March 26,
2007
Skunkworks
Groups: Destined To Be Corporatized
So. It’s
come to this, has it?
Employees
who want to come up with good ideas have apparently been driven
underground, a situation that has given rise to the latest deep, dark,
on-the-verge-of-trendy movement in business.
Say hello
to skunkworks groups.
You haven’t
heard of this? Well, if you’re the boss, that’s good. The whole idea is
that you’re not supposed to know about it, because all you would do is
ruin the whole thing. Then again, I’m the boss, and I know. But I have
spies.
A
skunkworks group is a small assemblage of people – often three or four –
who meet in the shadows, away from the looming presence of management,
and work on projects or ideas that could never get anywhere in a
traditional business setting.
Where are
these shadows?
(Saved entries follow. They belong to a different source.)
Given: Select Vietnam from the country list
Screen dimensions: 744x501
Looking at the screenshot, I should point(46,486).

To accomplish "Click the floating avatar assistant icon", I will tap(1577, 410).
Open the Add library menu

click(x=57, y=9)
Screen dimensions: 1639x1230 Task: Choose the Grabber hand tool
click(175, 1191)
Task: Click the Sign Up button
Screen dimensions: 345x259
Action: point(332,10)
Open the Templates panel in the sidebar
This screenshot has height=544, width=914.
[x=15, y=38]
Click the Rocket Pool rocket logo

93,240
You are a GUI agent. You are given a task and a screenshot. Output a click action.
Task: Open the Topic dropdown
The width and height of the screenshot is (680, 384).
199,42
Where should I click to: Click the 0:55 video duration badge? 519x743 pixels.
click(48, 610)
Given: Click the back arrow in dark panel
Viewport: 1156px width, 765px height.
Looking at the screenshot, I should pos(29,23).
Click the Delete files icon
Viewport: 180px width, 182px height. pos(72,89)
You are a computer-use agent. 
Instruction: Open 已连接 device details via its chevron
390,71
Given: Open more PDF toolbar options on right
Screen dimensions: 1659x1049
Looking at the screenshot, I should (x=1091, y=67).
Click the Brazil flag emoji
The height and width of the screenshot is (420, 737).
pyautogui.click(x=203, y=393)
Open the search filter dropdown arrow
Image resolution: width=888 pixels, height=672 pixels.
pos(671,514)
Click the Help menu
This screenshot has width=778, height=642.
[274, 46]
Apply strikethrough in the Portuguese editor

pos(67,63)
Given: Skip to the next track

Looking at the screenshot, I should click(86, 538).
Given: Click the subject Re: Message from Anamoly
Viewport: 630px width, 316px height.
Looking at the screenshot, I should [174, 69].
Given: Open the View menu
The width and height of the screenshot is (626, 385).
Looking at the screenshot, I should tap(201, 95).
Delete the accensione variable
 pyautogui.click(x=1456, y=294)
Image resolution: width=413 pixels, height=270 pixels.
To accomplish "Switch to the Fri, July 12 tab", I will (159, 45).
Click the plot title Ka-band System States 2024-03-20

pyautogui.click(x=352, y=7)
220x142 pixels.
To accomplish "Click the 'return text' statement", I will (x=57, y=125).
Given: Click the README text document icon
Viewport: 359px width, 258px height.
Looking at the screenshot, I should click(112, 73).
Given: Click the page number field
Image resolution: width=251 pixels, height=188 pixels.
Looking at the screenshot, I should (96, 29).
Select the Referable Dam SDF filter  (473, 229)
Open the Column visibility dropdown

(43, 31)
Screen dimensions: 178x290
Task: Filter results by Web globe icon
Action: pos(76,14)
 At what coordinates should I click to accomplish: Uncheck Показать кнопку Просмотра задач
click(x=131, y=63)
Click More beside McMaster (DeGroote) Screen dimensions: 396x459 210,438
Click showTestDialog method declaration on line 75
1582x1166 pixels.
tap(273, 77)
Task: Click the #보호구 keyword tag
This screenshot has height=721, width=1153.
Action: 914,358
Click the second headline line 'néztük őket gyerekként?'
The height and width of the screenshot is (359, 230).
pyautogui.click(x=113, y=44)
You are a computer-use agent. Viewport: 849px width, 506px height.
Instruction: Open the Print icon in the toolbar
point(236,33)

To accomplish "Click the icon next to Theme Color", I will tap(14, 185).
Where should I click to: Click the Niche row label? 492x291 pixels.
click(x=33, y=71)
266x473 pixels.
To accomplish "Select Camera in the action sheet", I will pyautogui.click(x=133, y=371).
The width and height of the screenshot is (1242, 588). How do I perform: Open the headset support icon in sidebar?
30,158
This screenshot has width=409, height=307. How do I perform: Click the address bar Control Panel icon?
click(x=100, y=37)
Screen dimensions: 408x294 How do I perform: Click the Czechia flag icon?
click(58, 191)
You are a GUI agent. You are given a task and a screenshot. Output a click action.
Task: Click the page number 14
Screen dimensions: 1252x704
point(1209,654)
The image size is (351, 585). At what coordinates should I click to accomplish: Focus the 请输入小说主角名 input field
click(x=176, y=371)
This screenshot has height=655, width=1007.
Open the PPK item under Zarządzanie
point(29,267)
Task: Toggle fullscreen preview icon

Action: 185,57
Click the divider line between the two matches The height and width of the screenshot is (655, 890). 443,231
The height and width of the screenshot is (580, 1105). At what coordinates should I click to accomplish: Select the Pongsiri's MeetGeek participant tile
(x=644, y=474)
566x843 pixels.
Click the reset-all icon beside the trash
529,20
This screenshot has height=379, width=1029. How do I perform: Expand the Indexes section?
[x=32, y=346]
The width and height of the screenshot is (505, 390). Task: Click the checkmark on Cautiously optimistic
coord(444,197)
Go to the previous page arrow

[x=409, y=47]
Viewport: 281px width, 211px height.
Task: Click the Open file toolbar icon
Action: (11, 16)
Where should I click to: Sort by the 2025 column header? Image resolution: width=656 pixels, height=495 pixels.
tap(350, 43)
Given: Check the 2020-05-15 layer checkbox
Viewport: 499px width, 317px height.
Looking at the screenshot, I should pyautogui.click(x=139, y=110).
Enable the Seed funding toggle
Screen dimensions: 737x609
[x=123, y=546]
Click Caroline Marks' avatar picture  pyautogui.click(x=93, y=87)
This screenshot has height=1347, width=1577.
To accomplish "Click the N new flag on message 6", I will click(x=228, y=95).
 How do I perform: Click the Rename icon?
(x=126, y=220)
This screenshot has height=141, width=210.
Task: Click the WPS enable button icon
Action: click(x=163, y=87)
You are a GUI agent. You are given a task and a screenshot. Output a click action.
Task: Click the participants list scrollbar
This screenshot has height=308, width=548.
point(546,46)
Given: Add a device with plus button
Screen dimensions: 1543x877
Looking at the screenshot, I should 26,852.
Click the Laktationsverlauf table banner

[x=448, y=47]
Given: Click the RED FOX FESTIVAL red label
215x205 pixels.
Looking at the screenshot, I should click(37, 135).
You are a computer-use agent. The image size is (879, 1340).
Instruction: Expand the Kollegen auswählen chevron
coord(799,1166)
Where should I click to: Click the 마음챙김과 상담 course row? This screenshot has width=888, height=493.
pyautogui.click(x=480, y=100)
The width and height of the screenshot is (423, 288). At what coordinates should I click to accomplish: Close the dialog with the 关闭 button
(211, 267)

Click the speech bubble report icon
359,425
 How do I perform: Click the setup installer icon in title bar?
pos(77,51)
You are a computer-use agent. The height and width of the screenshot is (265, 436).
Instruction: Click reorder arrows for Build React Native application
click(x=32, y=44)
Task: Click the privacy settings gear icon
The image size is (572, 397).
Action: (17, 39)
Oh, you’d like to know, wouldn’t you? You want me to tell
you the address of the coffee house, the intersection of the sewer grate
. . . what do I look like, some sort of stool pigeon or something?
They
operate outside the rules, outside the established norms that keep
society orderly, clean and pressed. These rebels! Do they not understand
that rules, order and convention keep America from becoming no better
than Baghdad? Or Cleveland?
Well. Now
I’m suspicious of everything.
“D.F.! We
came up with a great idea for the project! Triangle holes, D.F.!
Triangle!”
“Oh, sure
you did. And where did you think of this? Were you in your office at the
time?”
“Why do you
ask me that, D.F.? I mean, of course I was in my office. Where else
would I have been?”
“I don’t
know, maybe THE LIBRARY???”
See? This
is making me paranoid.
But it’s
catching on. At one company, I’m told, a skunkworks group thought it was
on to something cool – until it found out there were at least 100 other
skunkworks groups at the same company. Don’t you hate it when you break
in to the abandoned warehouse with your laptop and your flip chart, only
to find that everyone else in your company is already there? And they’re
all drinking Starbuck’s coffee, which makes you wonder just how edgy
this can really be.
Like every
idea that is even the slightest bit worthwhile, you can be sure it’s
just a matter of time before this one becomes corporatized. First, it
will start turning up as a topic in CEO Roundtables. The shocked CEOs
will slowly get over the heartbreak of realizing their employees would
rather do their thinking without the boss’s involvement. Then it will
become cool to accept skunkworks groups.
The problem
for CEOs, however, is that they’re not supposed to have anything to do
with these groups. They’re not even supposed to know about them. Before
long, they will become frustrated with the realization that the
“environment encouraging creativity” that they always talk about is
actually happening without them.
We can’t
have that. So pretty soon, we’ll start to see management-sponsored
skunkworks groups. Professional meeting planners will be employed to
send the groups on junkets to Vegas. Economic Club speakers will claim
that their executive management teams were the first in the
nation to embrace skunkworks as a vital tool for developing – you knew
this was coming – solutions.
And the
whole thing will be ruined. Soon, edgy, independent-minded employees
will develop anti-skunkworks movements in an attempt to free themselves
from the shackles of management. The whole thing never had a chance, but
I suppose it will be fun while it lasts. And now I have to figure out
what to put in these triangle holes.